NOTE: Because your will be sewing with two very different fabric types and have a very wide binding, we suggest switching to a Walking or Even Feed foot keep the layers from shifting. We also increased the stitch length. You can use a straight stitch or a zig zag stitch to attach the binding. If available on your machine, you could even choose a decorative stitch. We decided on a zig zag.
- Sew to the corner and stop. Lock your seam.
- Remove the project from under the needle and clip your threads, but do not cut your binding.
- Fold a pleat in the corner to make a 45˚ angle. Pin. Encase the new side's raw edge with the binding, working your way to the next corner. Pin in place.
- Return to your machine, and matching your first line of stitching, edgestitch around the corner and down the side to the next corner. Stop at that corner and lock your stitch.

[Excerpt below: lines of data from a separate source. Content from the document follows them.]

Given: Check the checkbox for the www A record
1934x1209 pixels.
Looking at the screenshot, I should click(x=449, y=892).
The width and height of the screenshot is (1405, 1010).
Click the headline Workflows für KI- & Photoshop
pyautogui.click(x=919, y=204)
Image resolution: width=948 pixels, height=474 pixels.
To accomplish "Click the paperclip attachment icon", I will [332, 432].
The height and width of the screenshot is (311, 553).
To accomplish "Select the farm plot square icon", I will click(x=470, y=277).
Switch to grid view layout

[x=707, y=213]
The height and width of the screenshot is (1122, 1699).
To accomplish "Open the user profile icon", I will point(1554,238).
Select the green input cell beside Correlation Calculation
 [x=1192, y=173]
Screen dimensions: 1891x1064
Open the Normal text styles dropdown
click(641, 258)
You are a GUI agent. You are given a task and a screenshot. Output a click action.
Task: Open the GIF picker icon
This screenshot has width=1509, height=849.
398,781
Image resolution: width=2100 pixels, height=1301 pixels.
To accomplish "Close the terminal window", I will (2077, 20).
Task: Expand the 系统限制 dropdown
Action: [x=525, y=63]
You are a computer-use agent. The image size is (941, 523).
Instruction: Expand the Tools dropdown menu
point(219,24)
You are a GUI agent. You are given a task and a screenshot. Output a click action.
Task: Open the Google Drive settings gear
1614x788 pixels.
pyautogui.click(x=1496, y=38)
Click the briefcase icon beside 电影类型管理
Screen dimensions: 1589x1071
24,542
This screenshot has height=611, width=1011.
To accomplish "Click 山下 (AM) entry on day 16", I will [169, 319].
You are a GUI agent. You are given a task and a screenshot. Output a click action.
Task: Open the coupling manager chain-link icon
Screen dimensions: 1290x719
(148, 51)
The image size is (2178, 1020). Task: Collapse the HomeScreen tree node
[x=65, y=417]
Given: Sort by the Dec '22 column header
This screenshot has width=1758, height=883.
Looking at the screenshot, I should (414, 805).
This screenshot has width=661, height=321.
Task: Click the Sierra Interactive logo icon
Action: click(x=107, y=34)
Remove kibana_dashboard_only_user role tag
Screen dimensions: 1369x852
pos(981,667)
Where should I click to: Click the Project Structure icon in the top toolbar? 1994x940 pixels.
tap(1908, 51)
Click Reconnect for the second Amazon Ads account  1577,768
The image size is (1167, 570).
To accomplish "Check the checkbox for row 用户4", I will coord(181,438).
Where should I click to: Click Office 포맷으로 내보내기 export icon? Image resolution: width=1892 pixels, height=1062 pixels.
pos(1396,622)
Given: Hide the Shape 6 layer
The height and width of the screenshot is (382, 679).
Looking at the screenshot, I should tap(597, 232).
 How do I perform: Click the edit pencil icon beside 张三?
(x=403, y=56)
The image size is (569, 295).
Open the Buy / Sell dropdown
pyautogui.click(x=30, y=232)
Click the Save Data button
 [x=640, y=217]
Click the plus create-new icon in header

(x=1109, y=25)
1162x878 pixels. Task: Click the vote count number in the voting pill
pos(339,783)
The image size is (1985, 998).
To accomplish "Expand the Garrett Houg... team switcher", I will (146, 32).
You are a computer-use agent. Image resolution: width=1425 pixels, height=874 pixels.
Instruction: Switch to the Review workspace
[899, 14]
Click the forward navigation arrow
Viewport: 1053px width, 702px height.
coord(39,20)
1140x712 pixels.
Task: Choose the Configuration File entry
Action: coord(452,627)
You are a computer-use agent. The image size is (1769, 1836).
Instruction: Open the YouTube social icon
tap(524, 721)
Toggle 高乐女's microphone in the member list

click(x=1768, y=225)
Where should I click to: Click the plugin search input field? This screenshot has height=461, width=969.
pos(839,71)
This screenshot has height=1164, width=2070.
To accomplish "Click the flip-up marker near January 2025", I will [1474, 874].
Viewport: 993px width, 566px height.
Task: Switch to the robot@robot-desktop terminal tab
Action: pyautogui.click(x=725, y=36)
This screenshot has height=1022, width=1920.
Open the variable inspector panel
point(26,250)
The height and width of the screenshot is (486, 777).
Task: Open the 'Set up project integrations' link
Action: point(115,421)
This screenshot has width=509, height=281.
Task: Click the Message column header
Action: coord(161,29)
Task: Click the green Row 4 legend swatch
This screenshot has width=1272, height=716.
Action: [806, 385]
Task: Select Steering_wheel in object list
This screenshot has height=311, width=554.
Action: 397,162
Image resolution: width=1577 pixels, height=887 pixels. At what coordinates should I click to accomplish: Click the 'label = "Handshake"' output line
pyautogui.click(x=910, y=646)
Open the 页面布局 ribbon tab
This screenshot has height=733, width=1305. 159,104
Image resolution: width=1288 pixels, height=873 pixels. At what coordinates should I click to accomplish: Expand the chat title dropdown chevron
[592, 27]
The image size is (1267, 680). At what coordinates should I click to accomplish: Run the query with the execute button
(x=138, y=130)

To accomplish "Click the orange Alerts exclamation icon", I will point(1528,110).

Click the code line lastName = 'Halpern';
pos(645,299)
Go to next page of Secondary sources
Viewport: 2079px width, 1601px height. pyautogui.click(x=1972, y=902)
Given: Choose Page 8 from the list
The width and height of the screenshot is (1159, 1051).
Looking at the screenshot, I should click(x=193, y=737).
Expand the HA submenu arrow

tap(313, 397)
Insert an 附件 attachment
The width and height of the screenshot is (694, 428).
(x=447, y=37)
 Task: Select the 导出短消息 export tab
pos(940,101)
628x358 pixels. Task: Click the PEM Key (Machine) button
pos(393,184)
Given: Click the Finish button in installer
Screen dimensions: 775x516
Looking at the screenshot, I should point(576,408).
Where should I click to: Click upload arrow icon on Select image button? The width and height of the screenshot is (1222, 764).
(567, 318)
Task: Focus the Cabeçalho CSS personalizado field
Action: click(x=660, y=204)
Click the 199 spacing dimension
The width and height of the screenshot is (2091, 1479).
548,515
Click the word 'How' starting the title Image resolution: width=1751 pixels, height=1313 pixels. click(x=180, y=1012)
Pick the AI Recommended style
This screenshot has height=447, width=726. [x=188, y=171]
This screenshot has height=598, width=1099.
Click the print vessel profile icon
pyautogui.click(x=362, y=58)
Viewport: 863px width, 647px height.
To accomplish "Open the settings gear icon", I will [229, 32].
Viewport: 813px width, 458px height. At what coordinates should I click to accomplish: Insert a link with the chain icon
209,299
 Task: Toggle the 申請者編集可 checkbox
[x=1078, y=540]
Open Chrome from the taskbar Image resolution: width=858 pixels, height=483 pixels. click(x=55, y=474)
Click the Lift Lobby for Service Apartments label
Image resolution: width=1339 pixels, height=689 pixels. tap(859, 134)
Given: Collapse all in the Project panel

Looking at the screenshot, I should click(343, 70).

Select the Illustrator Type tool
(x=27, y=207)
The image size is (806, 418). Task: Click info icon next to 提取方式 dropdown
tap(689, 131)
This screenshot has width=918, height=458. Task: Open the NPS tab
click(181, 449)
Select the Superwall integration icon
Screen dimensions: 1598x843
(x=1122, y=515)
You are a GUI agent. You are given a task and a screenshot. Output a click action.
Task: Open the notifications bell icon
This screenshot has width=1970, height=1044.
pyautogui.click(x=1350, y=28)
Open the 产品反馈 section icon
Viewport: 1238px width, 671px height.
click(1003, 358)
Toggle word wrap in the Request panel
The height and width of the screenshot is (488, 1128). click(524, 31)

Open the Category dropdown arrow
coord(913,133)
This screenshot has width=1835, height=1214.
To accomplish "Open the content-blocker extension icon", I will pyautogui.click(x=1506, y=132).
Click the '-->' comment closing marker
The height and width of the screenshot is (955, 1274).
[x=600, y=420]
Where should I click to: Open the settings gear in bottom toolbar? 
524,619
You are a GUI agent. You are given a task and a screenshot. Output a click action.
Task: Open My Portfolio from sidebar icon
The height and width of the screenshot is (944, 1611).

NOTE: By "around the cornerr," we mean you should drop your needle in at the end of your original line of stitching, stitch into the corner, pivot, and then stitch down the new edge. This way, your line of stitching around each corner will appear uninterrupted.
- Repeat these same steps at each corner.
- When you return to your starting point, tuck under the raw edge of the binding, match the bottom edges and match your stitching line to finish. Pin in place and stitch the final distance from ending point to starting point to finish the binding's seam. Press.
IMPORTANT: Avoid ironing onto the polar; concentrate on pressing just the binding fabric. If you must iron the fleece, use the lowest heat setting and place a pressing cloth over the fleece.
- Because the binding is quite wide, we went to the extra step of hand-stitching the diagonal corner folds in place on both the front and back. Using an invisible ladder stitch makes them extra tidy.
Hints and Tips
Warning: If you have a cat in the house, it will spend the entire time you are working on this project trying to sit on it!